Last night I made a $5,000 mistake.

Do you see the problem?

I disassembled this butterfly valve a month ago for cleaning. Apparently when I put it back together I alligned the indicator perpendicular to the flap when it should have been parallel.

Last night I was doing a vacuum check with the clean chamber:

I set the butterfly valve to what I thought was full open (but was actually full closed!)

Do you know what happens next???

I turn on the vacuum pump. The turbopump goes to full speed.

Now the butterfly valve is actually closed. Which means the vacuum can’t get to the chamber.

Which means the chamber is at atmospheric pressure.

Then I turn the butterfly valve….


Apmospheric air slams into the full speed turbopump, and it makes a bad sound.

Then I smell smoke..

And now the turbopump won’t spin up all.  I likely ruined the turbopump’s rotor – the most expensive part of the pump. Likely repair:

Worst case $5,000.

Likely case $3,000.

Best case $1200.

When I opened the valve I instantly knew what was happening, but it was too late.

I can’t believe I broke the pump AGAIN. Really heartbreaking, especially because I knew to avoid this specific condition.

The repair will likely take a month. I’m going to ship the pump out and…

I’ll be traveling in december.

I imagine the cheapest way out is to buy a used turbopump like mine to scavenge it’s rotor. Here it is:



9 responses

25 11 2010

That is so depressing.

Try to take it in stride though.

I have a suggestion. Many years ago I used to work in a semiconductor fab and I ran many pieces of equipment with turbo pumps and cryopumps mainly for interconnect metal deposition. We had a tons of machines with these pumps…

You might think of contacting some companies (Intel, IBM, Motorolla) that have fabs and ask about buying or just donated equipment — maybe getting some as corporate sponsors! Just like the SETI@Home folks did…

26 11 2010
Mark Suppes

Nobody said it would be easy!

I’ve been thinking about corporate sponsors lately. Perhaps the project has enough clout to actually pull that off. Would be great to get an appropriate contact person on the inside.

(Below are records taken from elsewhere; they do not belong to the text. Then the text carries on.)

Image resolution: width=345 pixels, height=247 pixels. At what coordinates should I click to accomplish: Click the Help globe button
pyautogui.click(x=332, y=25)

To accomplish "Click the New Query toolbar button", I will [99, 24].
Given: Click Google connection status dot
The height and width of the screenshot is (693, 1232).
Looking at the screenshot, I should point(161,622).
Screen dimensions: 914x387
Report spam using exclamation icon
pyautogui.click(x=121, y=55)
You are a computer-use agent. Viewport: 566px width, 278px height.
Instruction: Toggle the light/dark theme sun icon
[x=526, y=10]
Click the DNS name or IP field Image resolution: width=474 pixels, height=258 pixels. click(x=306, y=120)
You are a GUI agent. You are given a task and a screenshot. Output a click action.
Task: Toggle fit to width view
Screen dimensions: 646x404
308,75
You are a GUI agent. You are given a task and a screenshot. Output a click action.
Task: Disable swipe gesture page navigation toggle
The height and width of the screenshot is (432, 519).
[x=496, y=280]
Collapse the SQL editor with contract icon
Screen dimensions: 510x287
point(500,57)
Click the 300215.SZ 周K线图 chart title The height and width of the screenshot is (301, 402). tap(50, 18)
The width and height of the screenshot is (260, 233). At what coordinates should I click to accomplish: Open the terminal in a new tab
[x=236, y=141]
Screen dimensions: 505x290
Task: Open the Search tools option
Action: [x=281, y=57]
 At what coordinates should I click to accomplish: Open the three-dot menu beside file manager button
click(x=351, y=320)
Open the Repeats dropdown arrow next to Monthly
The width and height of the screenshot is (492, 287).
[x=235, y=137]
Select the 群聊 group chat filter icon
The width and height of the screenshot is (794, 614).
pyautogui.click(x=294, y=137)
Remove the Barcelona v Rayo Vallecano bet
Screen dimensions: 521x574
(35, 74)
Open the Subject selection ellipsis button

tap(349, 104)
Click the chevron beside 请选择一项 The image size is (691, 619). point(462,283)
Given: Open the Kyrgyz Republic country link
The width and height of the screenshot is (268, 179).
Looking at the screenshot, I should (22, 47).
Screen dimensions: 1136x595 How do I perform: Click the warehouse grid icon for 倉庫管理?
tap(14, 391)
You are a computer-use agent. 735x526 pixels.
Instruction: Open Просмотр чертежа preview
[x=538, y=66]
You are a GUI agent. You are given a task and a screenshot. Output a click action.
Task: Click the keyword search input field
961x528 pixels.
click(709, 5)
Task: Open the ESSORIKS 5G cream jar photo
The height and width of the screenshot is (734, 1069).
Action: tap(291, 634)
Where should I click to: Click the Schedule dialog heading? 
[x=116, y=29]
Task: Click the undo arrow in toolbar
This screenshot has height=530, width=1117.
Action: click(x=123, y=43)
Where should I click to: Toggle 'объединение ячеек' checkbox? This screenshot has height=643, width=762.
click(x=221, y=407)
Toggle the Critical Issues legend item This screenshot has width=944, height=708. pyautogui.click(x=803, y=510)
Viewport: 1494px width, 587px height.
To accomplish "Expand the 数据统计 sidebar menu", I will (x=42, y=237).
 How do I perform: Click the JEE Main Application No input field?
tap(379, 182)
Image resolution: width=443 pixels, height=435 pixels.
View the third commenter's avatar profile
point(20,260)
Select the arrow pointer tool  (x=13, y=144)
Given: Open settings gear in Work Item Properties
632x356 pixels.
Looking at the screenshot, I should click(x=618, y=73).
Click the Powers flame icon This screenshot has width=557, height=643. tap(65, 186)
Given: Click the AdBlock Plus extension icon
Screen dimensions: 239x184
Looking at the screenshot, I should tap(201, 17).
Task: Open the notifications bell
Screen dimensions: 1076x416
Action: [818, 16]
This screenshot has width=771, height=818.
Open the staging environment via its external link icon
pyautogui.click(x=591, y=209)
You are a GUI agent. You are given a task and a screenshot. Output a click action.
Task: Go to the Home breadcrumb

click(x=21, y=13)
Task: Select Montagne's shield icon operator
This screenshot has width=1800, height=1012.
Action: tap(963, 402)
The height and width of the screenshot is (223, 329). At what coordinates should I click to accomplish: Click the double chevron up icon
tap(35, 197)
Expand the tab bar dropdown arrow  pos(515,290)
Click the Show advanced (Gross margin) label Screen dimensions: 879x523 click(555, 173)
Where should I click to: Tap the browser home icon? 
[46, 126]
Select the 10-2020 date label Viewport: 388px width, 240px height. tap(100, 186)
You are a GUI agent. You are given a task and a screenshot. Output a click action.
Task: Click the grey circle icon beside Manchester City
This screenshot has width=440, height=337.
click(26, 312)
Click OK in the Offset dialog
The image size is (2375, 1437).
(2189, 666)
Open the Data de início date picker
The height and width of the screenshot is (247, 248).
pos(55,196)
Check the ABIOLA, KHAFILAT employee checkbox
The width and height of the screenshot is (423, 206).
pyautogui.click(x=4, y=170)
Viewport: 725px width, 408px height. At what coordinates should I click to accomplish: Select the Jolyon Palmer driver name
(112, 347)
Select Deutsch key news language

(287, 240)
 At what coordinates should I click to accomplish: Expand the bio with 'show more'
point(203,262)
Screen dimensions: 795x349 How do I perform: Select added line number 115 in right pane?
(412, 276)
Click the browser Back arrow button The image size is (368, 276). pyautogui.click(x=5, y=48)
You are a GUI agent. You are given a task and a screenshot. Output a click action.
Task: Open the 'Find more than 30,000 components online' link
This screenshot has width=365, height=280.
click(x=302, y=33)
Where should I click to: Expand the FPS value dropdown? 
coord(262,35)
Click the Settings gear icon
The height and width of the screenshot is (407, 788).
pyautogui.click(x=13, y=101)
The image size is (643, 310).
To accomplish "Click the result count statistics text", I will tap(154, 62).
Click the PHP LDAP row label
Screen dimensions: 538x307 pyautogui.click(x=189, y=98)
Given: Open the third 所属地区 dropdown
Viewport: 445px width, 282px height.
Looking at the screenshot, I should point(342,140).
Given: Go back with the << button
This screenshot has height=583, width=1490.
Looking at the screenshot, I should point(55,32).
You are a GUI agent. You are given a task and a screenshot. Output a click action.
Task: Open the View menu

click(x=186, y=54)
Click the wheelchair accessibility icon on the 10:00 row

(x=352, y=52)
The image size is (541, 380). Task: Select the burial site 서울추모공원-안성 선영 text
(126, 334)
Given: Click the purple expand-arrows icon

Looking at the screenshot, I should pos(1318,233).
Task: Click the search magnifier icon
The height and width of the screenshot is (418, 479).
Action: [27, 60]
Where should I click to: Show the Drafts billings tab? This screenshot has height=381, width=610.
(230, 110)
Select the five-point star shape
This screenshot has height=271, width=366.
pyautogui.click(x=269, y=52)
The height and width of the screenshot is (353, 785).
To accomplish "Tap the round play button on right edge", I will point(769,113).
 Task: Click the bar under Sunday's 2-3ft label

I imagine most of the parts I get on ebay come from decommissioned silicone foundries.

26 11 2010
Chad Ramey


As a fellow fusioneer and someone with experience with turbopumps, I would suggest you looking into some of the $99 turbo pumps on ebay. I haven’t checked but they’d probably even run with your existing controller. The worst case scenario would require you to build a controller circuit, but doing so is quite simple and only costs around 20 dollars. And if you made your own controller, you could even integrate a system to not spin the pump up unless the valve is open, etc etc. Anyways, that’d be a heck ‘offa lot cheaper than getting your pump repaired at the manufacture everytime.

Best of luck,
Chad Ramey

26 11 2010
Oliver Snow

I’ve been following your blog with interest since you first raised funds on Kickstarter. I have another $100 with your name on it here (lucky the Aussie $ is at parity). Are there another 49 donors out there? Chin up, $h1t happens, but every one is a learning opportunity – Written operational procedures/checklists spring to mind…

26 11 2010
Mark Suppes

Hey Oliver I appreciate it!

I think this will result in my learning how to repair turbo-pumps. Forced learning.

The project paypal is famulus.fusion@gmail.com

10 12 2010

Hmmm, turbo-pumps self destructing, I have heard that before, lovely noise is it not?

I used to work for Edwards, turbopumps are usually bolted straight onto the vacuum chamber (open bore with no valve) with a pressure interlock in the controller circuit. This stops the pump if the chamber pressure is higher than what the rotor can handle.
Worth considering?

14 12 2010
Mark Suppes

Well, the reason for the butterfly valve is to limit the flow rate of the deuterium leaving the chamber. Some flow rate limiter is needed between the chamber and the pump.